About this task: Tally how many lines of these entries hold the string "Certificate". Return the number alone.
•••••
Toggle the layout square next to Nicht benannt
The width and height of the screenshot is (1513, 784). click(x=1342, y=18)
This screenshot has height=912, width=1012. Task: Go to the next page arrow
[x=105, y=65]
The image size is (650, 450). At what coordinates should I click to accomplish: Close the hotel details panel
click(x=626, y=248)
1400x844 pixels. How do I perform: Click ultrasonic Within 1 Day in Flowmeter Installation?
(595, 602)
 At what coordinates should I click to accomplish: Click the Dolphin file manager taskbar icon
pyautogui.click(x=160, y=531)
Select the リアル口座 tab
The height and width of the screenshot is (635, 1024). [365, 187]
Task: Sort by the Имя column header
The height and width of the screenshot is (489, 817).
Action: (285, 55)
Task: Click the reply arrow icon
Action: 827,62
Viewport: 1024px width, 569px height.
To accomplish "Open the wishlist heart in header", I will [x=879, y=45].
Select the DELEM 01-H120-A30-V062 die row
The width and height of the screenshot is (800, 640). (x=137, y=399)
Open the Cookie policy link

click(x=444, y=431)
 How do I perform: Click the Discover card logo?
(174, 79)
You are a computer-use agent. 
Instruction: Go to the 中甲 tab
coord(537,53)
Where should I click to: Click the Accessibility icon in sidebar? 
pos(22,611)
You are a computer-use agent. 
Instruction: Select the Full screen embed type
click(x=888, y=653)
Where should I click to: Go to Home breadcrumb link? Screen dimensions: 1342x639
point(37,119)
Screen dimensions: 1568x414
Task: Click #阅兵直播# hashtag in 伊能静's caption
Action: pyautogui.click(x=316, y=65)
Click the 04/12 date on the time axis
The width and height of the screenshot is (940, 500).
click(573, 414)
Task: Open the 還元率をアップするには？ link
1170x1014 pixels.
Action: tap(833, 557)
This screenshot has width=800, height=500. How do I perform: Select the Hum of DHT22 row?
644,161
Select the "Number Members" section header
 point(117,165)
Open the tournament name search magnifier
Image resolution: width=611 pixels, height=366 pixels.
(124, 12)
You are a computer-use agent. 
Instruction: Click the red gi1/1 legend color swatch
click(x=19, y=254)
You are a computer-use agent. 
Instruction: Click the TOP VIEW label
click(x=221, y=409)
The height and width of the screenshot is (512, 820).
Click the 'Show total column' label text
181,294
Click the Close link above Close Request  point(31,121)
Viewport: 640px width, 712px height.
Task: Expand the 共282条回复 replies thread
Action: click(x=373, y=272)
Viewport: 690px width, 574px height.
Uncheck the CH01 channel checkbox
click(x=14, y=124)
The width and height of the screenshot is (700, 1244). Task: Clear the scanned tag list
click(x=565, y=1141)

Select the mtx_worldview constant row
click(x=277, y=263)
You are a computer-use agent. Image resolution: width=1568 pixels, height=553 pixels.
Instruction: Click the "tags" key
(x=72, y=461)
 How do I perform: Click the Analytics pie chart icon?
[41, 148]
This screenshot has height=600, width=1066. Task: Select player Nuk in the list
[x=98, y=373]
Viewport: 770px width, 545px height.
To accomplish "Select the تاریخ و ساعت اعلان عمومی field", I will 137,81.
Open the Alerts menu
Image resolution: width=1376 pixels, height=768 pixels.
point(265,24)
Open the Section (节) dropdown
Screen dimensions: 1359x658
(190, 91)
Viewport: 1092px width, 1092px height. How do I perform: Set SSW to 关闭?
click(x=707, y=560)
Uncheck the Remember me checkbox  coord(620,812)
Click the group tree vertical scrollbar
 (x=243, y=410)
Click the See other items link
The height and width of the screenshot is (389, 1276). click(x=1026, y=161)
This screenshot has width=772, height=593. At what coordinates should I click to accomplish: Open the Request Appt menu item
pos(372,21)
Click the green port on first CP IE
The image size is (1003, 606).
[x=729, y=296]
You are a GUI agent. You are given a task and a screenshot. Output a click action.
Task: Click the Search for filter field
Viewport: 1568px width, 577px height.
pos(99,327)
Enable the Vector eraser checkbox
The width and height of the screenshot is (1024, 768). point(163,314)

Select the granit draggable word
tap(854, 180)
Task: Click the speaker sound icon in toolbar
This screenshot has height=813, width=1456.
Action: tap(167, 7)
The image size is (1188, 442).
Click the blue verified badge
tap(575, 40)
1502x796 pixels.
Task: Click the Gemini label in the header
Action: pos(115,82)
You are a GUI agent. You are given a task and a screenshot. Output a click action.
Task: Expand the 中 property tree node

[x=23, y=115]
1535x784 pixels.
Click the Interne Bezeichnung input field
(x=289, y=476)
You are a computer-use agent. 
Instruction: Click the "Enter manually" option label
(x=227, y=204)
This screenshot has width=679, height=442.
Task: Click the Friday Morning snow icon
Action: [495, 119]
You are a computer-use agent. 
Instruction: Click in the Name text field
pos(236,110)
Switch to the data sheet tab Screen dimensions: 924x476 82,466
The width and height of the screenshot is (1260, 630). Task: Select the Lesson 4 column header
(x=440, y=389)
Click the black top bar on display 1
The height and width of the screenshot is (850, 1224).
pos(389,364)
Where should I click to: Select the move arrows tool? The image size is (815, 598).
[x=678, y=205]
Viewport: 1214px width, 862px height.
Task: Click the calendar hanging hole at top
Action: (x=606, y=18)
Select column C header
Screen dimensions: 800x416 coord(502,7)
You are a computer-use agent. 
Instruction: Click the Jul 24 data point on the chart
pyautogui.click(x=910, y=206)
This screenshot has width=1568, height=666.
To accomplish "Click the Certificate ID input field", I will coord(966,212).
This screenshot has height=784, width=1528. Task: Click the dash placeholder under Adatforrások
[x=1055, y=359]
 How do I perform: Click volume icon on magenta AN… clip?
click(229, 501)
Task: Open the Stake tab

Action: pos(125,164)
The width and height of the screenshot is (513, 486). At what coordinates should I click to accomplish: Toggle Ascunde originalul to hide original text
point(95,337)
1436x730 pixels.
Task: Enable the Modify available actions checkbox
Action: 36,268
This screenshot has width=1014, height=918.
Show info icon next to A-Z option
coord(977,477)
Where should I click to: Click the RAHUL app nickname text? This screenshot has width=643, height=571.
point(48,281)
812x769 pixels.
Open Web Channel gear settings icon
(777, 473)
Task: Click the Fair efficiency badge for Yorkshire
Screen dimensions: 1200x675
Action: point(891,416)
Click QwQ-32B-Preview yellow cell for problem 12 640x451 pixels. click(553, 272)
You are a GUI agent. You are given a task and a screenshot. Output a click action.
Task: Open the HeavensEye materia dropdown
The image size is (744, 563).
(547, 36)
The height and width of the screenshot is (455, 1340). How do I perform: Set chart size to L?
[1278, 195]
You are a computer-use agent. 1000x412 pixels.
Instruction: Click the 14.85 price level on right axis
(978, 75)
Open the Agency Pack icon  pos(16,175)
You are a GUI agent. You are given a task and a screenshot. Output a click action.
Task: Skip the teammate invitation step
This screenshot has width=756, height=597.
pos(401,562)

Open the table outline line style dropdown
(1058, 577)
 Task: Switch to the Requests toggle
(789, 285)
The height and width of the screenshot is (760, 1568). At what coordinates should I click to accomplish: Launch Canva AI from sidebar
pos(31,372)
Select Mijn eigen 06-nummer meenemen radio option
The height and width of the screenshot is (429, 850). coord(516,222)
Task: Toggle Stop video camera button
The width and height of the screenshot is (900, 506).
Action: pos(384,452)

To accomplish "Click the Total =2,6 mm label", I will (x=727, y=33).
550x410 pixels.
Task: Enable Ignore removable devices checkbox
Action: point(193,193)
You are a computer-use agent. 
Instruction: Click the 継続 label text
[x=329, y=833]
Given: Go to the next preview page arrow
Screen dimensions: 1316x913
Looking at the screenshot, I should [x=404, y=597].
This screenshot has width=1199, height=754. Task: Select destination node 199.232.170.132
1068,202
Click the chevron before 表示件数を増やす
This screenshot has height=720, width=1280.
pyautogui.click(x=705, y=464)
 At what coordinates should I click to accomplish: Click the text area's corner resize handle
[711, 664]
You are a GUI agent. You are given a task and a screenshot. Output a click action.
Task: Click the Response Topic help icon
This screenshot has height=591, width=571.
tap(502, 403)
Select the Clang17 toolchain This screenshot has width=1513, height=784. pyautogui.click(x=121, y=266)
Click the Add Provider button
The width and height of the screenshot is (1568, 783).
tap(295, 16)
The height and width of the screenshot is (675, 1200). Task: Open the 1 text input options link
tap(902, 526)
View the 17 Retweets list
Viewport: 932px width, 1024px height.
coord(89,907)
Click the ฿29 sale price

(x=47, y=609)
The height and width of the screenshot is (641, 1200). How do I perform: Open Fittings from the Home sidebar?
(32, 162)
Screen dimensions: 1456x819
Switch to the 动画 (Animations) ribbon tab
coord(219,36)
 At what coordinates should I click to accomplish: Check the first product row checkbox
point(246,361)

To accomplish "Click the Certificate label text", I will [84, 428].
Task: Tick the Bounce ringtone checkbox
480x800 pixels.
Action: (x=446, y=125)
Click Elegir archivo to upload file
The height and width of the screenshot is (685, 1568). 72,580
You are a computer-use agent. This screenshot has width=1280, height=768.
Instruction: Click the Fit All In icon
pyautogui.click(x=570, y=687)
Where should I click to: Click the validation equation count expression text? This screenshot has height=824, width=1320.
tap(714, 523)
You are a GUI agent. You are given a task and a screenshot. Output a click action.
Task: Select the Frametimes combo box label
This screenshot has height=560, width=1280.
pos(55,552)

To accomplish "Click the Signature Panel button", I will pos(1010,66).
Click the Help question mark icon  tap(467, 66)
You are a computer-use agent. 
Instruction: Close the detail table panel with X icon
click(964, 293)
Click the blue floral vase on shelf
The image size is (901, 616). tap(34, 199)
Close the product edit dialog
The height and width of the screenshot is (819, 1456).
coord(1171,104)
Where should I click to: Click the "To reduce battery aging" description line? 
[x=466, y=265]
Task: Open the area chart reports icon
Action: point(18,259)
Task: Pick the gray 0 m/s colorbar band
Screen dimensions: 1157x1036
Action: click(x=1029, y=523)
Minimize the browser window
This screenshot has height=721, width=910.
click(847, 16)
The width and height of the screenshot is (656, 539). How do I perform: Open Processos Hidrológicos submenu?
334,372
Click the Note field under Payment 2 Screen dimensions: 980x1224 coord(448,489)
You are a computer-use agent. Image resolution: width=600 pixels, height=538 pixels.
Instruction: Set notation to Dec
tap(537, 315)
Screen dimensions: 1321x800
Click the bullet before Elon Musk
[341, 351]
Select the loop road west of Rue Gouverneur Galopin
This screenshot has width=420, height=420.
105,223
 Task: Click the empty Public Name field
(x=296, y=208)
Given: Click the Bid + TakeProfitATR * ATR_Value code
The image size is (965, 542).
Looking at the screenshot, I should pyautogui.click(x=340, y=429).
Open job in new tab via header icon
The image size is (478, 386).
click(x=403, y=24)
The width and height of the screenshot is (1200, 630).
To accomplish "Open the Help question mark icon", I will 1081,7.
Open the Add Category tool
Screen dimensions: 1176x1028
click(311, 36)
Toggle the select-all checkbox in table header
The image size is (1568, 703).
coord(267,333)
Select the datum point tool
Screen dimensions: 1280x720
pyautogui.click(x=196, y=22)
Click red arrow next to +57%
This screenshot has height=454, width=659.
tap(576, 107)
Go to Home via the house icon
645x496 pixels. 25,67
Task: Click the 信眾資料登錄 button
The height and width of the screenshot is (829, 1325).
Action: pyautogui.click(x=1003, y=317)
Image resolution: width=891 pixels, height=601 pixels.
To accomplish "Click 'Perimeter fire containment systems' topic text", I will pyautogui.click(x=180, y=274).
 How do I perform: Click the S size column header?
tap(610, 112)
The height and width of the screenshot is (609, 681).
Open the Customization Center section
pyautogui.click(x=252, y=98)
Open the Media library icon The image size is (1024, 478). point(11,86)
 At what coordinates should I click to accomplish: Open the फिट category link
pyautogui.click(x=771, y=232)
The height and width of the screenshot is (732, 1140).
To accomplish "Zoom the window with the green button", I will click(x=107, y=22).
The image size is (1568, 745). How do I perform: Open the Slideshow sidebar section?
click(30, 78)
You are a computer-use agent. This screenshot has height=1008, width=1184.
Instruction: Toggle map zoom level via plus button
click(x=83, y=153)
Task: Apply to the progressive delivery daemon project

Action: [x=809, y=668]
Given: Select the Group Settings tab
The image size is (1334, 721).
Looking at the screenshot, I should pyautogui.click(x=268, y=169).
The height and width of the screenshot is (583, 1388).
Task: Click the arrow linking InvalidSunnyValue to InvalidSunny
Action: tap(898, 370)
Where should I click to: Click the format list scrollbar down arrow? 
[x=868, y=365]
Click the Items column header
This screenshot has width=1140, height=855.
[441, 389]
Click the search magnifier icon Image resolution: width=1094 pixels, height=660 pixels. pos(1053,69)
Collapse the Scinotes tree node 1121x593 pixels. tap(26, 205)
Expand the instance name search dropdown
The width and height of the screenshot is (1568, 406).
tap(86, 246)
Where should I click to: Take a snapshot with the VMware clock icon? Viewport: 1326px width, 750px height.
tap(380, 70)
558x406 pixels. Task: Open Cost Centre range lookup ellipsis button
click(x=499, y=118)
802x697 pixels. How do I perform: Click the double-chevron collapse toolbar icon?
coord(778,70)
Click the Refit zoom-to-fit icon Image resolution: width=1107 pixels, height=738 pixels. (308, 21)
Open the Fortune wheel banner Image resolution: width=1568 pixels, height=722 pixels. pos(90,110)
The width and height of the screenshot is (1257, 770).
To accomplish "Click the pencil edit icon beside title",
•••••
Output below: 2